お正月、というより新春に食べるお菓子”花びら餅”は、ごぼうというお節料理に欠かせない食材が使われているからよりお正月っぽくて新春らしい。

 

ごぼうは、食べるとごぼうだとわかる程度にはごぼうの風味が残り、それでいてしっかり甘く煮詰めているから柔らかい。白餡と甘く煮たごぼうを使った新春の和菓子として特に疑問も持たずに食べているけれど、出回り始めた時には珍しかったんじゃないだろうか。

 

三月の雛祭りにはひし餅にひなあられでお花見には花見団子、五月の端午の節句には柏餅で、六月には水無月。秋の十五夜には月見団子と季節や季節の行事と合わせて食べたくなるお菓子(和菓子)がいくつか思い浮かぶけれど。

 

行事にちなんだお菓子(和菓子)に共通するのは、特定のお店に限らずいろんなお店で買えること。

 

例えば半世紀。50歳年上の人(多分、記憶明瞭な人を見つけるのがすでに難しい)に、あなたの新春の景色、お正月に食べたものや過ごし方はどうでしたか?と聞き取ると、決定的に違うのはきっと食べるもの。

 

家庭で作ったお節は、一度では食べきれないストックが冷蔵庫に貯まる。何種類もお節を作るのは大変だけど、ごほうびは1月の半分、小正月まではきょう何作ろうと悩まなくて済むこと。
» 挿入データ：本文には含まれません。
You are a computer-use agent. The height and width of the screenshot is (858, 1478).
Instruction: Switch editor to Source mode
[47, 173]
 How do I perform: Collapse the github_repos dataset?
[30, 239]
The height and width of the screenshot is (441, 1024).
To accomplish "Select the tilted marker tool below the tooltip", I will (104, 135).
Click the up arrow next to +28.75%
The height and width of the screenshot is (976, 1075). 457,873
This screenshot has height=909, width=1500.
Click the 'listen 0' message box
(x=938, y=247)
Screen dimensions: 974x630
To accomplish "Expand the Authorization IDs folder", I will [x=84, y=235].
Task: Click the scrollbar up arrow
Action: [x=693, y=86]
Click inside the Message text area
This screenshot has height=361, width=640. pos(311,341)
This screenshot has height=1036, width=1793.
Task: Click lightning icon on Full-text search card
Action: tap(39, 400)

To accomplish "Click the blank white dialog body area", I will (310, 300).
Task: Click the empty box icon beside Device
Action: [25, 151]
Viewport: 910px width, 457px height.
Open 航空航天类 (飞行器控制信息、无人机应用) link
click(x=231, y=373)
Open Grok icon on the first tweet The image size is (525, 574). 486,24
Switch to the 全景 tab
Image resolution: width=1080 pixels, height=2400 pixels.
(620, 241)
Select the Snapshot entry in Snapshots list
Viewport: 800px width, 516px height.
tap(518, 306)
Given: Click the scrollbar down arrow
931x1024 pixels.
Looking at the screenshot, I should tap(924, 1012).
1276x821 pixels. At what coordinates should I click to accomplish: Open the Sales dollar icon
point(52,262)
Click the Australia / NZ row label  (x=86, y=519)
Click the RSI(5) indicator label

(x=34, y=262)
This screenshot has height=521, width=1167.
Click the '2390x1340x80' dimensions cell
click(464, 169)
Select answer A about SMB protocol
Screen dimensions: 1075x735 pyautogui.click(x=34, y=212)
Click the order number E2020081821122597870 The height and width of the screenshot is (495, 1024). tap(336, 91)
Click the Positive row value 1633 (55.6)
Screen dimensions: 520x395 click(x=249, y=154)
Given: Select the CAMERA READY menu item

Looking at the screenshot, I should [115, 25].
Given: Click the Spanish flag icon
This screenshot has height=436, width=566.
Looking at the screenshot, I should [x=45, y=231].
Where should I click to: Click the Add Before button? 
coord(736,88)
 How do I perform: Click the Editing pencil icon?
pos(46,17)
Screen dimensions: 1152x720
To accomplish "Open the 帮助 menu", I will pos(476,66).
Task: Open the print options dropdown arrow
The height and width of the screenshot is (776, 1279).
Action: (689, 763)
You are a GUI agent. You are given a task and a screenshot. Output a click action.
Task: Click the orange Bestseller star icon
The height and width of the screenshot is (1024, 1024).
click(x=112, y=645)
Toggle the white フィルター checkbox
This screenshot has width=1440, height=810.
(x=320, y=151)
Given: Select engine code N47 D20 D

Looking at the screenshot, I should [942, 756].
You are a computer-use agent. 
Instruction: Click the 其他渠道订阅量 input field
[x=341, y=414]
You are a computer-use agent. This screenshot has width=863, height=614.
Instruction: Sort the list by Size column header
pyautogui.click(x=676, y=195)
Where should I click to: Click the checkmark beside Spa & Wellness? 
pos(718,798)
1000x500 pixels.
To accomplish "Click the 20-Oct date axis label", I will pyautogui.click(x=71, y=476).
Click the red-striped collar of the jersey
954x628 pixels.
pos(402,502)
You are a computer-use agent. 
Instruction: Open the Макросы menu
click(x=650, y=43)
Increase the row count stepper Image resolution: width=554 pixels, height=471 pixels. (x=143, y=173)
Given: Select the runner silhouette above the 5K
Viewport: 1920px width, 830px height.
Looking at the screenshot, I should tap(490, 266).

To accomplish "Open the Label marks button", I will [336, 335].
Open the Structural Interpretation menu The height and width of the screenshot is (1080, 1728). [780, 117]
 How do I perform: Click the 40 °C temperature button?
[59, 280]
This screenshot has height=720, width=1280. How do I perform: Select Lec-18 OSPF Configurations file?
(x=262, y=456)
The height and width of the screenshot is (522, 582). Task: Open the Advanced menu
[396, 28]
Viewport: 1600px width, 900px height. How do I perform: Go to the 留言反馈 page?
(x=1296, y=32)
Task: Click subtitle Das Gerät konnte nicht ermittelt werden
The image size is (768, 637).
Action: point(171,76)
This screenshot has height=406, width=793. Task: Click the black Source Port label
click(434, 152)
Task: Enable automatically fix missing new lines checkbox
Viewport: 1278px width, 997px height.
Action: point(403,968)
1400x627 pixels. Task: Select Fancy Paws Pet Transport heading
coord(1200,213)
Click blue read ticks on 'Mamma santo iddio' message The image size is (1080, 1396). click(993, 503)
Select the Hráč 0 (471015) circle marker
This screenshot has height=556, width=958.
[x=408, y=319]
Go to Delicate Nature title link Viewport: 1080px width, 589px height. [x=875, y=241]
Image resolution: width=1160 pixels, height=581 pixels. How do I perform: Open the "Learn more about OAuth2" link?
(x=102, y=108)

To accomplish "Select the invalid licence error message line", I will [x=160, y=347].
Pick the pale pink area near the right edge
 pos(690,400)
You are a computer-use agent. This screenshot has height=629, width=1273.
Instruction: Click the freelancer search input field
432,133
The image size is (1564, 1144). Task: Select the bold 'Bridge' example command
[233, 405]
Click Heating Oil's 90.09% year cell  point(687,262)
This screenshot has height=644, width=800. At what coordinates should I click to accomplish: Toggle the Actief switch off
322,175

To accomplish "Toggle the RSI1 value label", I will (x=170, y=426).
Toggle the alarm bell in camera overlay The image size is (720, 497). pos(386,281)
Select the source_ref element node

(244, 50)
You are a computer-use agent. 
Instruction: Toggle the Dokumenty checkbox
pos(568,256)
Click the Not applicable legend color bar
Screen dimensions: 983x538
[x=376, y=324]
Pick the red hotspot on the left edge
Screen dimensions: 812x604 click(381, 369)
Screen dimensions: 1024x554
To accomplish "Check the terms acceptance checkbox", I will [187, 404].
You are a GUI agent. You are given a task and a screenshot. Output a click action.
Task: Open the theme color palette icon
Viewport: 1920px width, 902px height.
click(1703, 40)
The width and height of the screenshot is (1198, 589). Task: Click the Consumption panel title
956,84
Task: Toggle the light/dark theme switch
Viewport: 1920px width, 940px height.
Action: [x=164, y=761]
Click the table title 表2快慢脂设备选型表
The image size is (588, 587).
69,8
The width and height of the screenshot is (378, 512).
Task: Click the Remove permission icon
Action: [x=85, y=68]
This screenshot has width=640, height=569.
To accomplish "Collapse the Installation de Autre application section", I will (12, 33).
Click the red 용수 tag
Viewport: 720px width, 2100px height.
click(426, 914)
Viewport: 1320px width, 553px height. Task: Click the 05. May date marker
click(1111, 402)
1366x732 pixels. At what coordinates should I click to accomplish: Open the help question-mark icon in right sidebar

冷蔵庫内のストックや買い置いた食材を、ただ使い切っていけばいいだけだから。

 

食べ過ぎ飲み過ぎた、胃にもお財布にも優しい七草粥小正月の小豆粥。本来小正月は鏡開きで、鏡餅でぜんざいを作るだったと思うけど、鏡餅を飾るとは限らず、お正月は和洋取り混ぜて甘いものを食べる機会も増える。だから、甘くないけれど小豆は使う、小豆粥にここ最近は落ち着いている。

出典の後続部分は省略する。